Emery berdiri membelakangi papan tulis. Ia meletakkan beberapa buku di atas mejanya. Ia menarik pengikat jubahnya, melepaskannya dan meletakkannya di sandaran kursi. Tampaklah gaun satin biru laut yang berkilau membalut tubuhnya. Belum sempat ia memulai pelajaran, seseorang mengetuk pintu kelas, membuat kami semua menoleh. Emery mengayunkan tangannya dan pintu kelas pun mengayun membuka.

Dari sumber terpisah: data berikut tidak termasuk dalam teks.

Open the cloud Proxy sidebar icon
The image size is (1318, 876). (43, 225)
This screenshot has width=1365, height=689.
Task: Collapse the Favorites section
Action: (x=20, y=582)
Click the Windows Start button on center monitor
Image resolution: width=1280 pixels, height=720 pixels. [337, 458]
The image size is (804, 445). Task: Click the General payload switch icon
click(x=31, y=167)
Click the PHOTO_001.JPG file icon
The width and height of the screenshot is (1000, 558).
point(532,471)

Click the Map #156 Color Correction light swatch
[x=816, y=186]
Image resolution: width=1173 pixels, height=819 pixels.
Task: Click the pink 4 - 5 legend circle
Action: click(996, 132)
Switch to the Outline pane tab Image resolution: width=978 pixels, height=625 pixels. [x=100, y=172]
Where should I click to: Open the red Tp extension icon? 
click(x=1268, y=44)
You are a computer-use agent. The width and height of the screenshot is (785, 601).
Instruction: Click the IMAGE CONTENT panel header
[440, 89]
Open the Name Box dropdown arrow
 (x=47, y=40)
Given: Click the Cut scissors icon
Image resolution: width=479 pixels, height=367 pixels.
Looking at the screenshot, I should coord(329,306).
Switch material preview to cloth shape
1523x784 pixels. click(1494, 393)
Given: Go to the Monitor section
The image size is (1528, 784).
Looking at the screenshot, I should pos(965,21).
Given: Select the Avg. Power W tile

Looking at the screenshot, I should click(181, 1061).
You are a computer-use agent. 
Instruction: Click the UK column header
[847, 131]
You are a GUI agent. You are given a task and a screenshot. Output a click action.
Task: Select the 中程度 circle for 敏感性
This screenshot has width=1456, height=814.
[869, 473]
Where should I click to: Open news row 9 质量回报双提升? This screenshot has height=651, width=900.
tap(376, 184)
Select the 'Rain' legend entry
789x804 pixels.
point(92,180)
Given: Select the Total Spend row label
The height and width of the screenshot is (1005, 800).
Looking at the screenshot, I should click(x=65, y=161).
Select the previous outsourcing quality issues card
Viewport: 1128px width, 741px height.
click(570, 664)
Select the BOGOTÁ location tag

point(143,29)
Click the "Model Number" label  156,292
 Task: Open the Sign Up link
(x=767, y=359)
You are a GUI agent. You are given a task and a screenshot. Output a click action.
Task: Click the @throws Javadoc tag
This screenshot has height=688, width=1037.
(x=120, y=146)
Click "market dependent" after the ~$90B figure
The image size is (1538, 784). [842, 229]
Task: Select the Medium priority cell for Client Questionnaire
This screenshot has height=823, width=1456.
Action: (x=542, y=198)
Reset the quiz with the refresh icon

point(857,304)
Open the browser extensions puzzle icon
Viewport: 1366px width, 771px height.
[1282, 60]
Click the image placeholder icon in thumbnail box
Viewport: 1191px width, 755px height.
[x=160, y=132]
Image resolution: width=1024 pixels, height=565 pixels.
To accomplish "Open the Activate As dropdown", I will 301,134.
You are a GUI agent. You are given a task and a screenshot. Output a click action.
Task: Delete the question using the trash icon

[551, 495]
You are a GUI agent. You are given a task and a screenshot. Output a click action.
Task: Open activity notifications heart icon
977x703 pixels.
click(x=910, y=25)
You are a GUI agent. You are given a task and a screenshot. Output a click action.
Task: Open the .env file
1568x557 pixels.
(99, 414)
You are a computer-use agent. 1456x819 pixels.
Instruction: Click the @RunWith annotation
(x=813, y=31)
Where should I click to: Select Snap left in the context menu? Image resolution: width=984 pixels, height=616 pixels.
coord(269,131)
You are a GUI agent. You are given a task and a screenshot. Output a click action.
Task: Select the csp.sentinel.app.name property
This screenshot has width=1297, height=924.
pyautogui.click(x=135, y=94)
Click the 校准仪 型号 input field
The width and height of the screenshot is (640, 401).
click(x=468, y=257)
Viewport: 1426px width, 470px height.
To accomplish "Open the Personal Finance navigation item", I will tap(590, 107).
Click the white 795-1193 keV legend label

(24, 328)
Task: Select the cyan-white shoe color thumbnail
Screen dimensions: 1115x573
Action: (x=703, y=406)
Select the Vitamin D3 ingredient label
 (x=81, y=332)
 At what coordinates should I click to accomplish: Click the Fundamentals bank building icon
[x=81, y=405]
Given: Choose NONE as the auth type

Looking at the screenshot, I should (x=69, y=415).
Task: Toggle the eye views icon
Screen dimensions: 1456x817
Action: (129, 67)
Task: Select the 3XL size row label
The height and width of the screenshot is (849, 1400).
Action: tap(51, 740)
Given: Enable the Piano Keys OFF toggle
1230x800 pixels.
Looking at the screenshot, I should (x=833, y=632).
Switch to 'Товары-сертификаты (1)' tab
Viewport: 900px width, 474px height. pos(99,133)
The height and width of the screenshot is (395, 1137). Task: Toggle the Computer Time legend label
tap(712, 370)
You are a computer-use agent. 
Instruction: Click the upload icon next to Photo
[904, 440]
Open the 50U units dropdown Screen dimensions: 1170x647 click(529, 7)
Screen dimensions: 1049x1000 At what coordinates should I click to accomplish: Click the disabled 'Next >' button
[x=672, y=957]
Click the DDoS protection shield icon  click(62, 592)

Elea berdiri di depan pintu. Ia mengucapkan beberapa kalimat pada Emery, kemudian menggeser tubuhnya dan tampaklah seorang gadis peri yang tersenyum pada Emery. Elea bersama seorang gadis peri. Eh? Bukannya dia itu gadis peri yang kemarin? Apa yang dilakukannya di sini? Siapa sih dia?

"Maaf, apa di sini kosong?", sebuah suara membuyarkan lamunanku. Gadis peri itu kini berada di hadapanku. Ia menunjuk kursi kosong tepat di sebelahku. Aku hanya menganggukkan kepala. Aku bahkan tidak tersenyum.

"Makasih.", jawabnya riang sambil tersenyum, lantas duduk tepat di kursi di sebelahku. Ya Tuhan, apalagi ini?! Belum cukupkah cobaanku berada di sekolah aneh ini?! Sekarang malah aku duduk berdekatan dengan peri. Makhluk ceria dan sok manis yang menyebalkan.

Aku menopang daguku. Memasang wajah seolah aku memperhatikan Emery yang mengayunkan tangannya di depan papan tulis, memunculkan huruf-huruf besar. Werewolf, materi manusia serigala. Aku mendengus dalam hati, sambil melirik gadis peri tadi melalui sudut mataku. Ia menatap Emery dengan serius, memperhatikan setiap kata-kata Emery dengan seksama. Kenapa dia begitu antusias? Siapa dia sebenarnya?